There was just my face and hair to fix and tame now.

I was never really bothered with makeup, and even less arsed to find out how it all worked so I just work mascara and winged eyeliner. That was me done then on the makeup side of things.

For my birds nest that lives on my scalp, I just tackled it with a hairbrush. I forgot to blow dry it so it went all puffy on me.

I exited my room to see that the David guy had thankfully left. Though he had left me a note saying he would 'drop me a text in the next few days' as he somehow ended up with my number.

Brilliant. A psychopath now had my number. Time to call the phone company. Again.

Turning on music, I started dancing an rummaging through the fridge as I did so. I felt my face drop slightly. I had been living on my own for two years now, since I was 16. It got lonely at times.

Now was definitely one of those times.

As strange and creepy as David was, I felt better knowing there was someone else in the house other than myself. And it was nice having someone I could happily talk to. Even if this one growled.
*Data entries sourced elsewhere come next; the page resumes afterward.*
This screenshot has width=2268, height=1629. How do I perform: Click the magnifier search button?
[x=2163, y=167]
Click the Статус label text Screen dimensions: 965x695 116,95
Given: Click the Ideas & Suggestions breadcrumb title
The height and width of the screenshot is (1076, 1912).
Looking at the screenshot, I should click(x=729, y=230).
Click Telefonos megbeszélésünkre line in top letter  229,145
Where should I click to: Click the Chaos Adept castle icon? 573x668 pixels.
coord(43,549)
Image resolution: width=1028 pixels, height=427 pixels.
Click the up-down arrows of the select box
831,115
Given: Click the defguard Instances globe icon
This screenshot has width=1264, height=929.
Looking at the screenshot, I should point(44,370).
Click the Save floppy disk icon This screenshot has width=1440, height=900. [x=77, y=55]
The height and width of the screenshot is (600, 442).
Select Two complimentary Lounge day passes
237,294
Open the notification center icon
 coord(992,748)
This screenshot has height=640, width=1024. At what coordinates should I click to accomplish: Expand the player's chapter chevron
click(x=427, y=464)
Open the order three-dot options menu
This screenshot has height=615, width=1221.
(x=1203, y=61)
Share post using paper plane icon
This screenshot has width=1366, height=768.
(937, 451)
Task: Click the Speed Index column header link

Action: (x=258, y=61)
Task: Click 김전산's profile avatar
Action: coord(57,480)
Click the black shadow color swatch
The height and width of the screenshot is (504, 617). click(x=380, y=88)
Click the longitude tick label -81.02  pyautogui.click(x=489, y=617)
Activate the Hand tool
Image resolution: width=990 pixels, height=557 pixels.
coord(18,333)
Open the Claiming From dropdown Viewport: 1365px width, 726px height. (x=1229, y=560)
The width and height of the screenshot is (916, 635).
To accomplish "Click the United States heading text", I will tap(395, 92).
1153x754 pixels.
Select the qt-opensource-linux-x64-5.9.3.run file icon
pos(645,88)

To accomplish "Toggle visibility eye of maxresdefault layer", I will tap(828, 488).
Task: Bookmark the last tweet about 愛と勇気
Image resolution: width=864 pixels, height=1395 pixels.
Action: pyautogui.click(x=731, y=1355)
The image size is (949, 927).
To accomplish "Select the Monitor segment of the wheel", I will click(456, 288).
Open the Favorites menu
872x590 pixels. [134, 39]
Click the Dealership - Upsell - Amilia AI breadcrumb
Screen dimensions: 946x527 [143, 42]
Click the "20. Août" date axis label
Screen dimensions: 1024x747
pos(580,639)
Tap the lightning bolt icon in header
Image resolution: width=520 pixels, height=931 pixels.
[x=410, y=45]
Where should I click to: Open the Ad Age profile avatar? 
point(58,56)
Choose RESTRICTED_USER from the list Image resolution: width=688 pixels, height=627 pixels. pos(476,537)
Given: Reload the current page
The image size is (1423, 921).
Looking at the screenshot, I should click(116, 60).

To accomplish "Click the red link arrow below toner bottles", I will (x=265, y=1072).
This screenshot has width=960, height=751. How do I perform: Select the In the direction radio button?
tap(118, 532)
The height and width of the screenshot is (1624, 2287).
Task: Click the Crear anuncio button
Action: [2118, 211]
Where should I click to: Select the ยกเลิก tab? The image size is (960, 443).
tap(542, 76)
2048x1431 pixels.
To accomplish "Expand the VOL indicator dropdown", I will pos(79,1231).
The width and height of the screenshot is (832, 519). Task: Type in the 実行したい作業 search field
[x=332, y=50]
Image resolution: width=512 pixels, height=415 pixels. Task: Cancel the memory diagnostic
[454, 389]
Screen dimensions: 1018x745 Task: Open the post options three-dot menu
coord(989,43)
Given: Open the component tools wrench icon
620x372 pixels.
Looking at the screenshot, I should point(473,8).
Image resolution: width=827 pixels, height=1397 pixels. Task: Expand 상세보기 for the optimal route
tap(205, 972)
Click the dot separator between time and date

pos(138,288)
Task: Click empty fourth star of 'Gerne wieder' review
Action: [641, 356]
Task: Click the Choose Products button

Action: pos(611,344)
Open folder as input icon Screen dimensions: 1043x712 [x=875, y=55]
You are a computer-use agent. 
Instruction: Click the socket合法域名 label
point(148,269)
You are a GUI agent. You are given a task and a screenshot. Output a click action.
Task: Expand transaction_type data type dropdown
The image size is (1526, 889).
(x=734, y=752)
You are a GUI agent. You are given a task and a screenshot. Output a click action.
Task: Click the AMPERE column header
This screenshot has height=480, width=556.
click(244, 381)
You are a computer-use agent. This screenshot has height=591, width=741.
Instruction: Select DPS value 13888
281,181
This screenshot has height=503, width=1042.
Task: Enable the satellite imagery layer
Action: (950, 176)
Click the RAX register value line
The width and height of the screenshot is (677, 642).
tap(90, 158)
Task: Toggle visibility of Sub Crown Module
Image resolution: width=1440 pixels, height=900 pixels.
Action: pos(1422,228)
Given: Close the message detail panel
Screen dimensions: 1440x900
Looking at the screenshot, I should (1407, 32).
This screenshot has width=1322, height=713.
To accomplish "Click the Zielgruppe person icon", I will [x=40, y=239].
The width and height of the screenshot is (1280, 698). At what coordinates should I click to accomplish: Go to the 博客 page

But the memory of him being a psychopath resurfaced and I remembered he was a complete creep. But a hot creep.

I sighed for about the sixth time this morning and pulled out some cold pizza.

Nutritious? Nope. Delicious? Yep.

I had literally no plans for the day. And no one to talk to. Jesus I'm an unsocial fuck.

Looks like today is going to be Netflix day again. And not one that David will be involved in.